Time to Treatment Intensification with Glucagon-Like Peptide-1 Receptor Agonists Versus Comparators in People with Type 2 Diabetes Treated with Metformin.

Introduction: Treatment intensification is often required to attain glycemic targets in people living with type 2 diabetes (T2D) but can introduce regimen complexity and increase medication burden. Whether rates of treatment intensification differ by glucose-lowering medication class is unclear. This study investigated comparative treatment durability of glucagon-like peptide-1 receptor agonists (GLP-1RAs) versus standard T2D treatments, with implications for longitudinal risk mitigation and the need for treatment intensification.

Methods: This retrospective cohort study used US ambulatory electronic medical record data from January 2006 to November 2021 (covering market availability of first-generation GLP-1RAs) to assess time-to-treatment intensification following initiation of treatment with GLP-1RAs versus sodium-glucose cotransporter-2 inhibitors (SGLT2is), dipeptidyl peptidase-4 inhibitors (DPP-4is), and sulfonylureas (SUs) in 1:1 propensity score-matched adults living with T2D treated with metformin. The primary outcome was the time to treatment intensification (i.e., initiation of a third glucose-lowering medication).
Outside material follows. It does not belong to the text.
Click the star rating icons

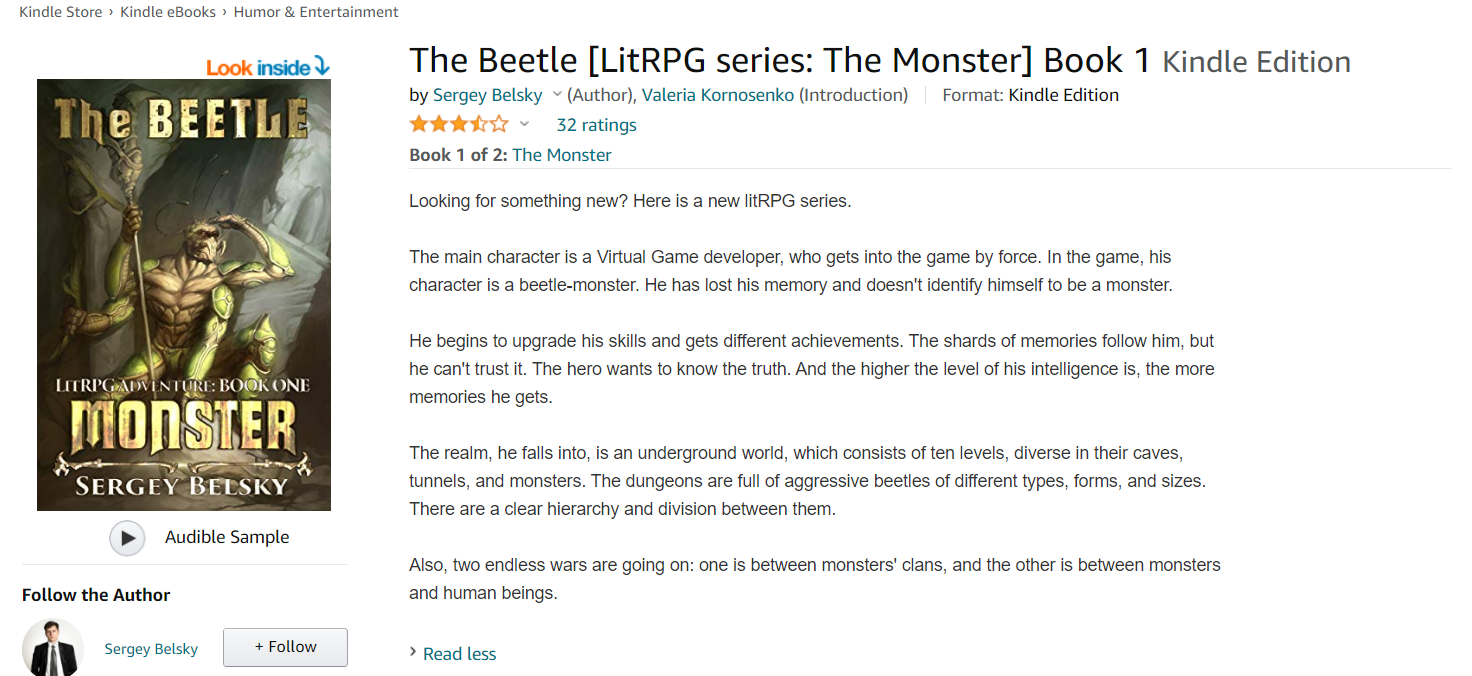coord(458,125)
Secondary outcomes included change in glycated hemoglobin (HbA) level and body mass index (BMI) at 12 months after treatment initiation.
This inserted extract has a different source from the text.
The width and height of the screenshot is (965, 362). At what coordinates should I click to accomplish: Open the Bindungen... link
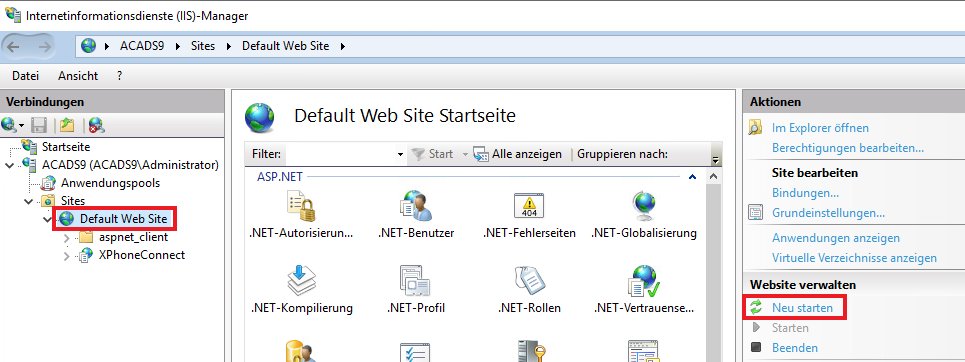[806, 193]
Results: Overall, 59,958 participants were included in this study (GLP-1RA [n = 11,933], SGLT2i [n = 13,726], DPP-4i [n = 14,415], SU [n = 19,884]). Initiation of treatment with GLP-1RAs was associated with a significantly lower rate of initiation of a subsequent glucose-lowering medication compared with SGLT2is (hazard ratio [HR]: 0.93 [95% confidence interval, CI, 0.88, 0.97]; p = 0.001), DPP-4is (HR: 0.77 [95% CI 0.74, 0.81]; p < 0.001), and SUs (HR: 0.84 [95% CI 0.80, 0.88]; p < 0.001). After 12 months, GLP-1RA treatment led to a significantly greater reduction in HbA compared with SGLT2i (p = 0.005), DPP-4i (p < 0.001), and SU (p < 0.001) treatment. GLP-1RA treatment was also associated with significantly greater reductions in BMI after 12 months compared with DPP-4i and SU treatment (both p < 0.001) but not compared with SGLT2i treatment.

Conclusion: These data suggest that among people living with T2D treated with metformin who require a second glucose-lowering therapy, GLP-1RAs may reduce or delay the need for further treatment intensification versus other standard glucose-lowering therapies.